[cfe-dev] Qualified and unqualified name lookup and IdResolver

Mon Dec 8 11:44:59 PST 2008

On Dec 4, 2008, at 5:30 PM, Douglas Gregor wrote:
> The attached patch changes how we perform both qualified and  
> unqualified name lookup in Clang. It represents a significant  
> departure from the approach currently implemented in Clang, but I  
> believe it will have performance and maintainability benefits in the  
> future.

Hi Doug,

I think this is a great step forward.

> This patch is neither complete nor fully-optimized. It should not  
> degrade performance in C, because the array/hash table data  
> structures are not built in C. However, there are more optimization  
> opportunities:

I think that this patch should only go in if you're committed to doing  
these improvements.  I'm somewhat scared that C and C++ will diverge  
even more.  If you're planning to do these, then I'm all for the change!

>
> 	- Once we've performed unqualified name lookup for a name, we  
> should cache it on the chain of declarations. For example, in N::g,  
> we do some work to find N::x.
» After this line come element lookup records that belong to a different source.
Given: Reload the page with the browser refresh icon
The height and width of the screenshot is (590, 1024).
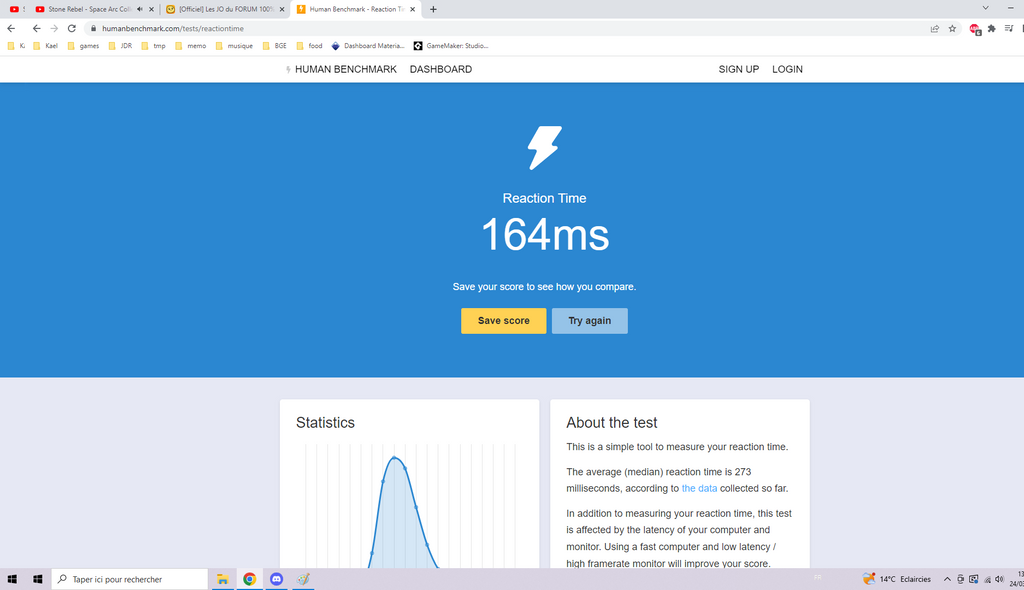Looking at the screenshot, I should [x=72, y=29].
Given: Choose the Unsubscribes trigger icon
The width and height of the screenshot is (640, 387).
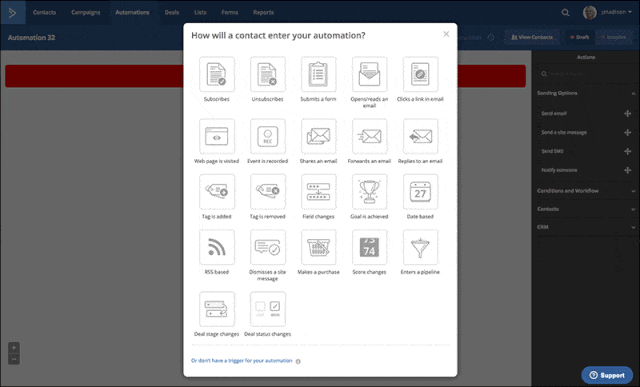Looking at the screenshot, I should click(268, 74).
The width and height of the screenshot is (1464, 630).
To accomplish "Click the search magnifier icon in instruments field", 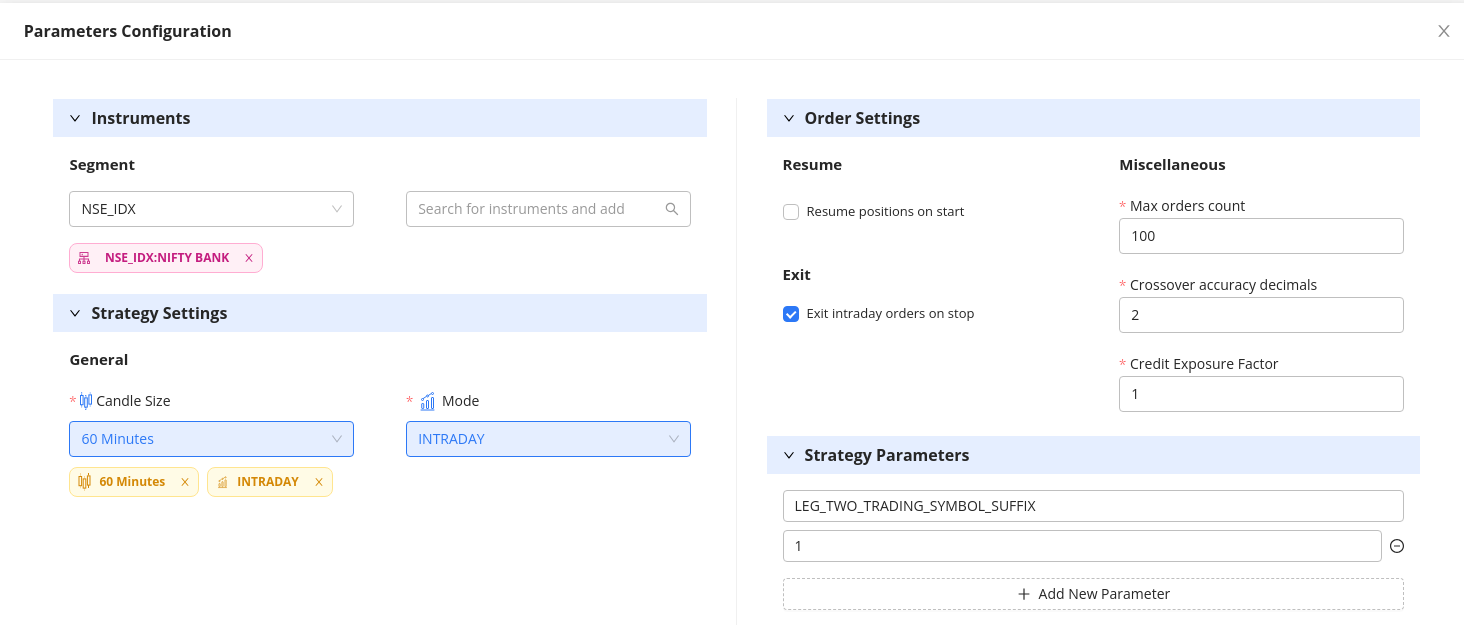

We should add N::x to the declaration  
> chain---but not the DeclContext!---so that subsequent lookups of x  
> are very fast (since it'll be at the front of the declaration list  
> for "x").

Nice.

>
> 	- We should be building the array/hash table in the DeclContexts  
> lazily, when we need to answer the question "is there an x in N?".  
> This would allow us to remove the special-casing for C.

Yes, this would be great.

>
> 	- We should make RecordDecl derive from DeclContext, and replace  
> the current storage and name lookup for fields  
> (RecordDecl::getMember, a linear search) with lookup into the  
> DeclContext. This will give us faster lookup for records with many  
> members. A similar thing could be done for Objective-C interfaces/ 
> implementations.

Yep, we should migrate ObjC as well.  I think it is important that we  
keep it and C and C++ all consistent where possible.

>
> 	- When variables are redeclared (e.g., at translation unit scope),  
> we should be replacing the current declaration with the previous  
> one, rather than pushing both declarations onto the declaration name  
> chain. (This is an existing problem that I did not yet fix).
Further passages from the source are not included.